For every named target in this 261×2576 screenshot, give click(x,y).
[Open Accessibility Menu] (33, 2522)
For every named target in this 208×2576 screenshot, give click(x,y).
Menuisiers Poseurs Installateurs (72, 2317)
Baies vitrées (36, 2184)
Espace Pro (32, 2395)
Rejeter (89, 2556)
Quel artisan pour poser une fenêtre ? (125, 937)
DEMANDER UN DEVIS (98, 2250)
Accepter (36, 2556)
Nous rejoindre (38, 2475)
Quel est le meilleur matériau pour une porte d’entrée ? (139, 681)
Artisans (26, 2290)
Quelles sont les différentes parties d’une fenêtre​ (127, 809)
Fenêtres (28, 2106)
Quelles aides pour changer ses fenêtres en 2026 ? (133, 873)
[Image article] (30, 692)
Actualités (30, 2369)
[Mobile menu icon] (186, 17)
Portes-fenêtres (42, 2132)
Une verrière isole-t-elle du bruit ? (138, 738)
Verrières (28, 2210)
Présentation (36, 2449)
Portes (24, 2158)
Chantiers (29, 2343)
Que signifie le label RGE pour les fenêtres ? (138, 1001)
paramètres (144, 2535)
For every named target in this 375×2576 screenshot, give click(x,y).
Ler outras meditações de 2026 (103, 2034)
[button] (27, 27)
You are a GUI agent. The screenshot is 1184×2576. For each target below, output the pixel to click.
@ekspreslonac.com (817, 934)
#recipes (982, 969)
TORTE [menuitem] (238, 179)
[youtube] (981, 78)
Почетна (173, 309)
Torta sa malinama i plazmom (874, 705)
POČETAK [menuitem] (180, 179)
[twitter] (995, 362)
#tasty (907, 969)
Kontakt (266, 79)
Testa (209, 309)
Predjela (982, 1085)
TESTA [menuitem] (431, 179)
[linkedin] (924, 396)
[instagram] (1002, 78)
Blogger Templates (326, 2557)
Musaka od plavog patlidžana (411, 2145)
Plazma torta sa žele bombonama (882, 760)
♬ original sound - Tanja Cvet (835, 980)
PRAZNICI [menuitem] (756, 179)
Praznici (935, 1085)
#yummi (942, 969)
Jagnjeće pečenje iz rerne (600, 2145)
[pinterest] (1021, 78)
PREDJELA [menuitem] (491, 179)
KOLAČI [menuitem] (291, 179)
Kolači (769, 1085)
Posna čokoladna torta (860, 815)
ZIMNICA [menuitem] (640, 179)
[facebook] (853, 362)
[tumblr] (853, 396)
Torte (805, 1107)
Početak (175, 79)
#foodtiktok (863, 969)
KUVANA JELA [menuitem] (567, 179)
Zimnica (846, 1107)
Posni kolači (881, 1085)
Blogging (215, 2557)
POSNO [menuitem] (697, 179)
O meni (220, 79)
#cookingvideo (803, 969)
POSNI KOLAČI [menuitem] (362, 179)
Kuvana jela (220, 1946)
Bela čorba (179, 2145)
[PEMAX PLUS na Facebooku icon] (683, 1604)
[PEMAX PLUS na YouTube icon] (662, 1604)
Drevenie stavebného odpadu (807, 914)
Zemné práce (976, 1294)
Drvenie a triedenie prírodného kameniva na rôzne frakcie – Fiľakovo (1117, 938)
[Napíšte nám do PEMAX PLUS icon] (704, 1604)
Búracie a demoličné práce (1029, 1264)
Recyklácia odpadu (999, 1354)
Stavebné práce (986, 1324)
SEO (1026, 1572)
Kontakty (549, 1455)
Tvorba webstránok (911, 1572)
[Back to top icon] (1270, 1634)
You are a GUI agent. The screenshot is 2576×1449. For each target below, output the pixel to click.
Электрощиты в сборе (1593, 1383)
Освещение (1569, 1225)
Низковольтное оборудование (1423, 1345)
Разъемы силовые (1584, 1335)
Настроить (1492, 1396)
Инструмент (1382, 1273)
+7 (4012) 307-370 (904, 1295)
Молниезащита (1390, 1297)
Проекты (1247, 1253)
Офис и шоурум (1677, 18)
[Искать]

★ ★ ★ ★ ★

**Exercise aim:** Would you set the entries down again, exactly as they were written?

**Answer space:**
For every named target in this 261×2576 screenshot, give click(x,y).
[Open Accessibility Menu] (33, 2522)
For every named target in this 208×2576 screenshot, give click(x,y).
Menuisiers Poseurs Installateurs (72, 2317)
Baies vitrées (36, 2184)
Espace Pro (32, 2395)
Rejeter (89, 2556)
Quel artisan pour poser une fenêtre ? (125, 937)
DEMANDER UN DEVIS (98, 2250)
Accepter (36, 2556)
Nous rejoindre (38, 2475)
Quel est le meilleur matériau pour une porte d’entrée ? (139, 681)
Artisans (26, 2290)
Quelles sont les différentes parties d’une fenêtre​ (127, 809)
Fenêtres (28, 2106)
Quelles aides pour changer ses fenêtres en 2026 ? (133, 873)
[Image article] (30, 692)
Actualités (30, 2369)
[Mobile menu icon] (186, 17)
Portes-fenêtres (42, 2132)
Une verrière isole-t-elle du bruit ? (138, 738)
Verrières (28, 2210)
Présentation (36, 2449)
Portes (24, 2158)
Chantiers (29, 2343)
Que signifie le label RGE pour les fenêtres ? (138, 1001)
paramètres (144, 2535)
For every named target in this 375×2576 screenshot, give click(x,y).
Ler outras meditações de 2026 (103, 2034)
[button] (27, 27)
You are a GUI agent. The screenshot is 1184×2576. For each target below, output the pixel to click.
@ekspreslonac.com (817, 934)
#recipes (982, 969)
TORTE [menuitem] (238, 179)
[youtube] (981, 78)
Почетна (173, 309)
Torta sa malinama i plazmom (874, 705)
POČETAK [menuitem] (180, 179)
[twitter] (995, 362)
#tasty (907, 969)
Kontakt (266, 79)
Testa (209, 309)
Predjela (982, 1085)
TESTA [menuitem] (431, 179)
[linkedin] (924, 396)
[instagram] (1002, 78)
Blogger Templates (326, 2557)
Musaka od plavog patlidžana (411, 2145)
Plazma torta sa žele bombonama (882, 760)
♬ original sound - Tanja Cvet (835, 980)
PRAZNICI [menuitem] (756, 179)
Praznici (935, 1085)
#yummi (942, 969)
Jagnjeće pečenje iz rerne (600, 2145)
[pinterest] (1021, 78)
PREDJELA [menuitem] (491, 179)
KOLAČI [menuitem] (291, 179)
Kolači (769, 1085)
Posna čokoladna torta (860, 815)
ZIMNICA [menuitem] (640, 179)
[facebook] (853, 362)
[tumblr] (853, 396)
Torte (805, 1107)
Početak (175, 79)
#foodtiktok (863, 969)
KUVANA JELA [menuitem] (567, 179)
Zimnica (846, 1107)
Posni kolači (881, 1085)
Blogging (215, 2557)
POSNO [menuitem] (697, 179)
O meni (220, 79)
#cookingvideo (803, 969)
POSNI KOLAČI [menuitem] (362, 179)
Kuvana jela (220, 1946)
Bela čorba (179, 2145)
[PEMAX PLUS na Facebooku icon] (683, 1604)
[PEMAX PLUS na YouTube icon] (662, 1604)
Drevenie stavebného odpadu (807, 914)
Zemné práce (976, 1294)
Drvenie a triedenie prírodného kameniva na rôzne frakcie – Fiľakovo (1117, 938)
[Napíšte nám do PEMAX PLUS icon] (704, 1604)
Búracie a demoličné práce (1029, 1264)
Recyklácia odpadu (999, 1354)
Stavebné práce (986, 1324)
SEO (1026, 1572)
Kontakty (549, 1455)
Tvorba webstránok (911, 1572)
[Back to top icon] (1270, 1634)
You are a GUI agent. The screenshot is 2576×1449. For each target below, output the pixel to click.
Электрощиты в сборе (1593, 1383)
Освещение (1569, 1225)
Низковольтное оборудование (1423, 1345)
Разъемы силовые (1584, 1335)
Настроить (1492, 1396)
Инструмент (1382, 1273)
+7 (4012) 307-370 (904, 1295)
Молниезащита (1390, 1297)
Проекты (1247, 1253)
Офис и шоурум (1677, 18)
[Искать]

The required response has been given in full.